Julian Assange est le fondateur de Wikileaks. Cette plateforme est un média d’information. Ses membres sont journalistes et/ou éditeurs. Les dossiers qu’elle publie (par exemple les pratiques de torture à la prison de Guantanamo, la surveillance par la NSA de chefs d’État européens, des scandales écologiques comme l’affaire Trafigura, certains chapitres du TTIP, des crimes de guerre en Irak et en Afghanistan…) sont rigoureusement vérifiés et régulièrement relayés ou utilisés par de grands médias nationaux comme le Monde, le New York Times et le Guardian.

Inventé par Wikileaks, le système de collecte et de diffusion anonymes d’informations d’intérêt général, via Internet – qui permet de protéger les lanceurs d’alerte – est en fait au cœur de l’accusation pénale américaine. La publication en 2010 des « journaux de guerre » de l’armée américaine en Afghanistan et en Irak, et celle de nombreux « câbles » des ambassades américaines dans le monde vaut à Assange et Wikileaks la vindicte des États-Unis. Elle est la base de la requête d’extradition américaine, qui invoque même l’Espionage Act de 1917. Aux termes de cet « Espionnage Act », Julian Assange encourt 175 ans de prison s’il est extradé aux États-Unis.

La procédure dont ce journaliste est victime est historique.
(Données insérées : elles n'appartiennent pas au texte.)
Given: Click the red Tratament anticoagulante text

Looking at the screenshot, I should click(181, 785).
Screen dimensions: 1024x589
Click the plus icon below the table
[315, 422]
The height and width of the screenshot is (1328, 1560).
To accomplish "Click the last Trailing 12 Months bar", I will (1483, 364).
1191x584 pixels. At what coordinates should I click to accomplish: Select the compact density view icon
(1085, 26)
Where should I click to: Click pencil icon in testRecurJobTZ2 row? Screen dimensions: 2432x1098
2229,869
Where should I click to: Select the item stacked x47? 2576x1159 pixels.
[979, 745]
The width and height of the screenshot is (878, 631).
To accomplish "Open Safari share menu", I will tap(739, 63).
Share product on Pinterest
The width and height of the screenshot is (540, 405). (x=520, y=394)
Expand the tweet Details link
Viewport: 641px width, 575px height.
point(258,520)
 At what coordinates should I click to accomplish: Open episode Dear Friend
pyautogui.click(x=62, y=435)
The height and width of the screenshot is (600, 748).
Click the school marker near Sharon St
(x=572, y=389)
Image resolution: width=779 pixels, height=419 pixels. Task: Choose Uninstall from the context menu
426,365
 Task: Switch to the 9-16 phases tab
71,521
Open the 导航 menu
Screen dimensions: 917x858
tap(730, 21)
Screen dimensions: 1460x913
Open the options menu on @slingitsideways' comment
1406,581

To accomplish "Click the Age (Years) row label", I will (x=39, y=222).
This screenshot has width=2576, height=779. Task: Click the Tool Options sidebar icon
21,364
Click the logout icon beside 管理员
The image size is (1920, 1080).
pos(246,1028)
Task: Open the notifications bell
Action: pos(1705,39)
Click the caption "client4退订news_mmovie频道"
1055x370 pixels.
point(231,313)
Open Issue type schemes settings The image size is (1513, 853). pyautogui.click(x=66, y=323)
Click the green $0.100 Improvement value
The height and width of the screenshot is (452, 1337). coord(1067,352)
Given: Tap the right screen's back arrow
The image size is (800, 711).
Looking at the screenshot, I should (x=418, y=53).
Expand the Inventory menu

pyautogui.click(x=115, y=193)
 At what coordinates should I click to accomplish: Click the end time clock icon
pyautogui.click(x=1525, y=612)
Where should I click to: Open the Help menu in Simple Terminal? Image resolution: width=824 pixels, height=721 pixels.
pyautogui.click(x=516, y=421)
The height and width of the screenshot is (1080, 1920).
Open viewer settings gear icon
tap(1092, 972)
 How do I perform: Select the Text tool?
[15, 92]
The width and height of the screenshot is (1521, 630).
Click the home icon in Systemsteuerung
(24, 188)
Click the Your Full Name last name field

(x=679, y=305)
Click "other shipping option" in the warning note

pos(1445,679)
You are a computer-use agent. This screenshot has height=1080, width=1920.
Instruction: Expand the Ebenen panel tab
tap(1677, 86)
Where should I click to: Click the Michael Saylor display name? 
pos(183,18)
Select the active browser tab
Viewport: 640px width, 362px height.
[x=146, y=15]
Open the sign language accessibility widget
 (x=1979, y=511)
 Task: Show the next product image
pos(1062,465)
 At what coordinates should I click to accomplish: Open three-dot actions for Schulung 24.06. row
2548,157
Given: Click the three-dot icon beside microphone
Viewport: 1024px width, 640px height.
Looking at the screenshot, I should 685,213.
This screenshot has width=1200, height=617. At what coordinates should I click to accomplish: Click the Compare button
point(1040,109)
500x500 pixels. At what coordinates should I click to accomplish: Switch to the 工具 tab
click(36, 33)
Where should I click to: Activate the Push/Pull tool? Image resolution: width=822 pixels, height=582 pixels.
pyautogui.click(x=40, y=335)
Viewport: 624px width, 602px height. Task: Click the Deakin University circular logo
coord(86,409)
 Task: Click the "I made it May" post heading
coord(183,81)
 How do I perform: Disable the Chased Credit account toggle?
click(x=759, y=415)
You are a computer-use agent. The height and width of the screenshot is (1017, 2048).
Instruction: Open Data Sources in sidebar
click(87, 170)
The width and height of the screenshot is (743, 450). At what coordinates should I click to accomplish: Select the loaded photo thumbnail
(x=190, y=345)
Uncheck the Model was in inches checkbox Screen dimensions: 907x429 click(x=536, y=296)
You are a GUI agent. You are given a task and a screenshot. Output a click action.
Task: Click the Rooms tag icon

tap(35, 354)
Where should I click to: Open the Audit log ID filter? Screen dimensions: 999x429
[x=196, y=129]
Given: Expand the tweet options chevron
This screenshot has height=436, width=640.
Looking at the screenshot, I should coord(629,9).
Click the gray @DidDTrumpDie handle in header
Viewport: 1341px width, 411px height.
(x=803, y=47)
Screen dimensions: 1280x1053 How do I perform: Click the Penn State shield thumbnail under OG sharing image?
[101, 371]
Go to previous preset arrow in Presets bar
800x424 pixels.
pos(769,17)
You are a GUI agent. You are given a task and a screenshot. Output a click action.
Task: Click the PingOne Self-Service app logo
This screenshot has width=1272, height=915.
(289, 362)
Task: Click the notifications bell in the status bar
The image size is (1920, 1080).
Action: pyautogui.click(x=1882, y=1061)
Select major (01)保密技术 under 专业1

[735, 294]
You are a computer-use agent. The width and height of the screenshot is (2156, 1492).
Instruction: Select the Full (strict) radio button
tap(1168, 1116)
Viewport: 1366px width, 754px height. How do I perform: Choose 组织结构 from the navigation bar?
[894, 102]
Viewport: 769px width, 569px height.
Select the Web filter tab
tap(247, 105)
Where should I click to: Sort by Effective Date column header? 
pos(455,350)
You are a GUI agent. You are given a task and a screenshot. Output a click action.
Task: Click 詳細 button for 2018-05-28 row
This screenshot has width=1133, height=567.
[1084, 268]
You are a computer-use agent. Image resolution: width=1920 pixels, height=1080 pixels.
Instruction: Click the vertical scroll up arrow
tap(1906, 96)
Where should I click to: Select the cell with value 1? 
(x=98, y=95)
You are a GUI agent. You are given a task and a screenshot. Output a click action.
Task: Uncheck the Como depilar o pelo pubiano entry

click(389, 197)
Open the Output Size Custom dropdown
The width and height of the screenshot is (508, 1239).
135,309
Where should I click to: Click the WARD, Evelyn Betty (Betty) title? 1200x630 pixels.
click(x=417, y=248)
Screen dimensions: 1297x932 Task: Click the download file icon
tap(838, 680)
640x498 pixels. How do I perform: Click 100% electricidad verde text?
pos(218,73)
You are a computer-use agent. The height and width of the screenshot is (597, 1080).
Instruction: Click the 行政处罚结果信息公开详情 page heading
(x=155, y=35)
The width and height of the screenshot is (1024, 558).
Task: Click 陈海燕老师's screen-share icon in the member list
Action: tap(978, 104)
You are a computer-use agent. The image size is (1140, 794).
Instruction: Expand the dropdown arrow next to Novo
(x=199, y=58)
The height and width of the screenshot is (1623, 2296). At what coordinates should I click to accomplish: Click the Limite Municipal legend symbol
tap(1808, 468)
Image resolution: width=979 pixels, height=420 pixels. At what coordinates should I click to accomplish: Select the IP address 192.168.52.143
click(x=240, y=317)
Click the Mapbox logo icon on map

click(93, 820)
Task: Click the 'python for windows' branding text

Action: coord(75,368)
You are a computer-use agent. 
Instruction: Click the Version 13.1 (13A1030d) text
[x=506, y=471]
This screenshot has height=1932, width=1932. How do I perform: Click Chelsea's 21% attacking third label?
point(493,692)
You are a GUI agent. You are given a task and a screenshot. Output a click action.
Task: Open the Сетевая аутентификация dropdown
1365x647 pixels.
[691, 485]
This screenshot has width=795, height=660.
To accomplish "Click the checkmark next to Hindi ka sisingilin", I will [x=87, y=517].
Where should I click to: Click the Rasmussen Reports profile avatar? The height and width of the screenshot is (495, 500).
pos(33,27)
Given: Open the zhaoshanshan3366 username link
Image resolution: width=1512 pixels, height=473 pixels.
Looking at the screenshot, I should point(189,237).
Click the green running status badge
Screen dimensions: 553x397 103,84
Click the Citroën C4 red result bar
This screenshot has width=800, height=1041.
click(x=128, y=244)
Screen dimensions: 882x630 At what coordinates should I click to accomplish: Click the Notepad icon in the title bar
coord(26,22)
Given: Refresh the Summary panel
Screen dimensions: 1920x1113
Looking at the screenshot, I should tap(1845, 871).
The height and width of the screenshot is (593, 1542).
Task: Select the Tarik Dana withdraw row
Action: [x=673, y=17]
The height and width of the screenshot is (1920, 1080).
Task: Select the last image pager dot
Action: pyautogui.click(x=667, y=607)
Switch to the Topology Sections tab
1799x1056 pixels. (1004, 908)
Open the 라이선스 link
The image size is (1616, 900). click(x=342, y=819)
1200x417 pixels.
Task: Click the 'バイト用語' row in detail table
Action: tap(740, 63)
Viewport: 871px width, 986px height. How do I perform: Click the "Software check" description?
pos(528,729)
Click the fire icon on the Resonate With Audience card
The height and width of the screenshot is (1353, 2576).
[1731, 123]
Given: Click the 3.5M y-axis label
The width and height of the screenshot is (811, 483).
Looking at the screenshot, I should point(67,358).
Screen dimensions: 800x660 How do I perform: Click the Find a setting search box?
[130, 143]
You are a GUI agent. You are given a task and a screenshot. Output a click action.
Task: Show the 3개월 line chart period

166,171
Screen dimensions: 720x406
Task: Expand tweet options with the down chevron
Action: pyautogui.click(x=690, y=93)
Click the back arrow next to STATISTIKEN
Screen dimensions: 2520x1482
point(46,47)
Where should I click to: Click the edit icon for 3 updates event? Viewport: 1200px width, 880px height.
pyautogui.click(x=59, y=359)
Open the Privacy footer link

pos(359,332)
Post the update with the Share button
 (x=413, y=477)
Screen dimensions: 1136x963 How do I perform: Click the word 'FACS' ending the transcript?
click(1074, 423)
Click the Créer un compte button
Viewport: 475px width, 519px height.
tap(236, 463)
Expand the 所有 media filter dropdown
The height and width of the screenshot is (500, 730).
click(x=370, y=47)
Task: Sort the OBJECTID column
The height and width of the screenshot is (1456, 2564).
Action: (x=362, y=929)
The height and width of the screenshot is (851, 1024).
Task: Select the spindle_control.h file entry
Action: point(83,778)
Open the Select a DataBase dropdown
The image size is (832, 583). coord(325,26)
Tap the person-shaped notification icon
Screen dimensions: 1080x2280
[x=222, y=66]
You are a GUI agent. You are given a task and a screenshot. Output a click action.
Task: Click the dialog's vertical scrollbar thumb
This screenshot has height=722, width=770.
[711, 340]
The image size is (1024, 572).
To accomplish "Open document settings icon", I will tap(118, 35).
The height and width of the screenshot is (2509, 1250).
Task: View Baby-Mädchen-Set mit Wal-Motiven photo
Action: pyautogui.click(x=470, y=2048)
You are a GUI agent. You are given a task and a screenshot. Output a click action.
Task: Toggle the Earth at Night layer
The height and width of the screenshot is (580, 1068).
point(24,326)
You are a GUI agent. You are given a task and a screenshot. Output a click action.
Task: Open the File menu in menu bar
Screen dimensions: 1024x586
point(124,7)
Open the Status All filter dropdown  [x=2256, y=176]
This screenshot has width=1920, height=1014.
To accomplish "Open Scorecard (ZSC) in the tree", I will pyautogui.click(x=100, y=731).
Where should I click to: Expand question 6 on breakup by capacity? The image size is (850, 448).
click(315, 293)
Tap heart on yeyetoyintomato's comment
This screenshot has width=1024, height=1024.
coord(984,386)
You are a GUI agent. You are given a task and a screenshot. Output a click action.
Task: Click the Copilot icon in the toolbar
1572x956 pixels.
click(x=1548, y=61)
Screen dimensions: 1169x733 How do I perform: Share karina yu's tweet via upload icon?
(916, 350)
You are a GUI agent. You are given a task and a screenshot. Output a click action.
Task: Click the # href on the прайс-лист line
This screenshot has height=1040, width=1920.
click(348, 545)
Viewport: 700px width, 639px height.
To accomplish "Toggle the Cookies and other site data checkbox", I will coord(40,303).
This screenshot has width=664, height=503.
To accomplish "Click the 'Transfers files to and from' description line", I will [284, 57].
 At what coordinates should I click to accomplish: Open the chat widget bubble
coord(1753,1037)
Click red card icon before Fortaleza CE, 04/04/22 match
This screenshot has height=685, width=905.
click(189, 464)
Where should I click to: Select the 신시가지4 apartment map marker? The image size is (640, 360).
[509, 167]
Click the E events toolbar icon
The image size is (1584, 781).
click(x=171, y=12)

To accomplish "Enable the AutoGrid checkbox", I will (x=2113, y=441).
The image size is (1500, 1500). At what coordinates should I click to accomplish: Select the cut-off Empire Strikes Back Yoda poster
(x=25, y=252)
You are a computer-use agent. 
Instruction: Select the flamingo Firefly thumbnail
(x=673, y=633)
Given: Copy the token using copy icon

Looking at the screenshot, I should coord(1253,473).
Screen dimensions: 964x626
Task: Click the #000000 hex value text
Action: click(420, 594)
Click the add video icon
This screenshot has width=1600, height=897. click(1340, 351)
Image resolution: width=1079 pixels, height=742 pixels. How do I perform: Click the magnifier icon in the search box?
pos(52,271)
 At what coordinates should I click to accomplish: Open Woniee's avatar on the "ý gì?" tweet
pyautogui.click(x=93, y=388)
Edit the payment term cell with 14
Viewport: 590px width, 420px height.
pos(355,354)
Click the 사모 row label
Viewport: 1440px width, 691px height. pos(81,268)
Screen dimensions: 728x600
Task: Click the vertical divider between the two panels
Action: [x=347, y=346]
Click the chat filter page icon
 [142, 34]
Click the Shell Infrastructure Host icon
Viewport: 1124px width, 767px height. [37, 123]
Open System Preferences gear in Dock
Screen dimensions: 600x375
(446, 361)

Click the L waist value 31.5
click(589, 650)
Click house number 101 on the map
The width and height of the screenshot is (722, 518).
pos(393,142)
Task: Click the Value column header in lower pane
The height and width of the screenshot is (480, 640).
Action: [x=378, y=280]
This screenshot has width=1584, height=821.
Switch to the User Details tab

Pour la première fois dans l’histoire des États-Unis, le gouvernement invoque des charges d’espionnage contre un éditeur pour la publication d’informations véridiques. Sa source, Chelsea Manning, a été réincarcérée après avoir été graciée par le président Obama. Elle fait l’objet d’un chantage : pas de libération tant qu’elle ne témoigne pas contre Assange.

En réalité, à travers ces poursuites, c’est non seulement l’ensemble du travail et de l’existence de Wikileaks – dont tous les membres sont harcelés – qui est visé, mais c’est le métier même de journaliste, la liberté de la presse et le droit de chacun d’entre nous à l’information qui sont menacés, comme le rappelle une lettre signée par des centaines de journalistes dans le monde.

Libération immédiate
Toutes les appréciations diverses que l’on peut porter sur Wikileaks et Julian Assange doivent s’effacer devant le constat de ces atteintes aux droits fondamentaux. « Je suis sans défense et je compte sur vous pour me sauver la vie« , a déclaré Julian Assange.

Citoyens, journalistes, artistes, organisations de défense des droits fondamentaux, nous voulons défendre la liberté d’expression, la liberté de la presse, et notre droit de savoir.

Nous demandons la libération immédiate de Julian Assange, la préservation de sa santé et de son intégrité, le respect de ses droits fondamentaux. Nous demandons que la Belgique reconnaisse Julian Assange comme prisonnier politique, envoie des observateurs à son procès, lui accorde sa protection et mette en œuvre tous les moyens nécessaires pour obtenir le rejet de la requête américaine d’extradition ainsi que sa libération, pour l’accueillir, lui octroyer un permis de séjour, et lui dispenser tous les soins que requiert son état de santé.